要するにカリフォルニアワインを子ども扱いしていたのです。

 

実際にテイスティングの最中に審査員側に横綱相撲でもとっているような発言が聞こえ、審査員側もそこまで真剣にやっているようには感じません。

のちにここまでの大事になるとは思ってもいなかったため、独り言までは気にも留めていなかった、ともいえるでしょう。

 

審査員の心理状態

さあ、決戦の時が始まりました。

テイスティングは、まずは白ワイン10種類のブラインドテイスティングです。

ここで審査員の中からは

「さすがにこれはフランスワインだ」

「これは味が薄いからカリフォルニア産だろう」

などの声が漏れてきます。

 

ただし・・・おそらく審査員の心理状態にはこのような人もいたのではないでしょうか(特に醸造家のオーベール・ド・ヴィレーヌ)?

 

おや?どれもワインの完成度はたかいなあ・・・

カリフォルニア産ワインもフランスワインに引けを取っていないじゃないか。

これでは差がつかないではないか・・・

 

きっとこのようなことが頭をよぎったことでしょう。

 

そして、白ワインのテイスティングが終わり、赤ワインのテイスティングに移ります。

ここで点数がわかってしまうと赤ワインの審査に影響が出てしまうと考え、白と赤すべてのテイスティングが終わったら点数を発表する予定でした。
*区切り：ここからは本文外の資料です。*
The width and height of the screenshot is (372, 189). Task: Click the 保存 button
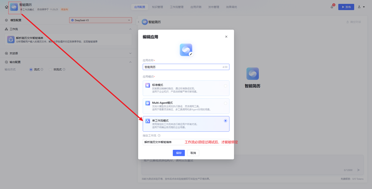click(x=179, y=153)
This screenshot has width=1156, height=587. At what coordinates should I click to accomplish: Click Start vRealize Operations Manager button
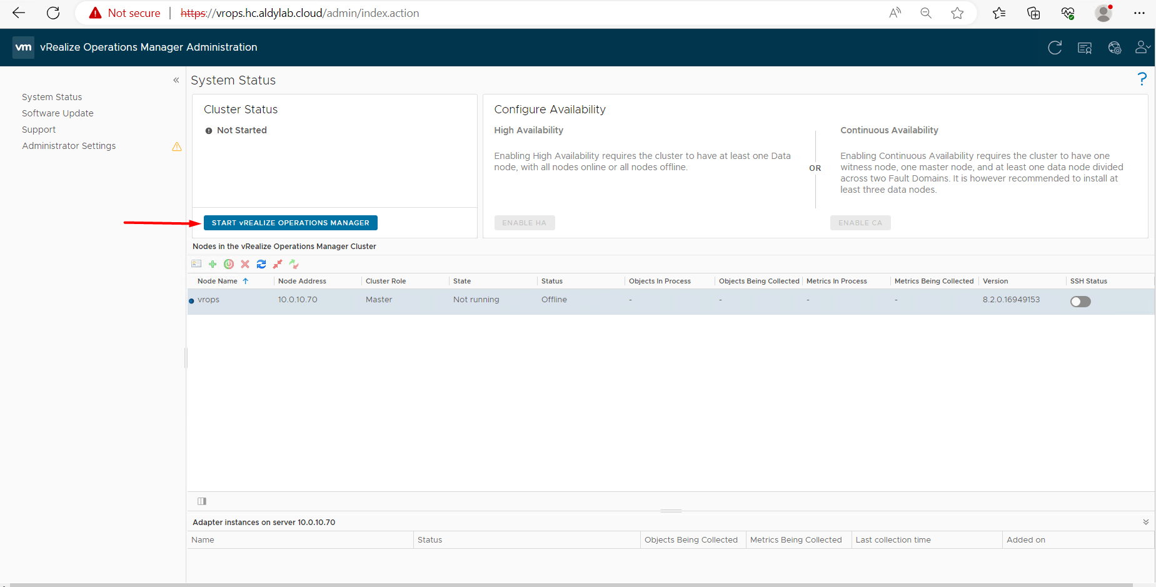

しかしハプニングがあり、赤ワインの提供が遅れ、間が持たなかった運営は白ワインの結果を発表するのです。

すると(カッコ内は点数)

 

なんと一位はカリフォルニア産のシャトーモンテリーナ。

二位にムルソーが入りますが三位、四位はカリフォルニアのワインだったのです。

これにざわついた審査員側は態度を一変させます。

そして会場に「こんなはずじゃない」「これは何かの間違いじゃないか」という空気が流れはじめるのです。

 

赤ワインの混沌

会場の異様な雰囲気は50年近くたった現在でも語り草となっています。

それまでのフランスワインの威厳が一気に猜疑心に包まれ、審査員の能力にさえ疑問が生まれ、権威というものが目の前で崩れ落ちる瞬間だったのです。

 

そうなると「赤はフランスのワインと思われるものに点数をあげよう」という空気が審査員に流れ始めます。

これで赤ワインがフランスワインの圧倒的勝利になれば

「白ワインはよく頑張ったけど、赤ワインはまだまだだな」ということでプライドも守られるでしょう。

そしてテイスティングの結果は以下のようになります。

 

何とこれもカリフォルニアのワイン、スタッグスリープが一位となってしまうのです。

 

当然、参加者全員が愕然とします。

そして驚くことに翌日のフランスのマスコミはこれを完全に黙殺するのです。

しかし、アメリカのタイム誌の記者が入り込んでいたのが幸いして大々的に取り上げ、ニュースは世界を駆け回ります。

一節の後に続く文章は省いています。